■ ACTION ITEM ■
With nothing added and nothing dropped, write out all of the entries below.

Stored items

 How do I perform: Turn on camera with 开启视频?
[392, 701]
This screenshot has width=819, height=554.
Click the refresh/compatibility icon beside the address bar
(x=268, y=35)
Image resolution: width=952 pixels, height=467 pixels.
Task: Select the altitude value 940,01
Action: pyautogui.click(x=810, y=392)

■ RESPONSE TO THIS TASK ■
 How do I perform: Turn on camera with 开启视频?
[392, 701]
This screenshot has width=819, height=554.
Click the refresh/compatibility icon beside the address bar
(x=268, y=35)
Image resolution: width=952 pixels, height=467 pixels.
Task: Select the altitude value 940,01
Action: pyautogui.click(x=810, y=392)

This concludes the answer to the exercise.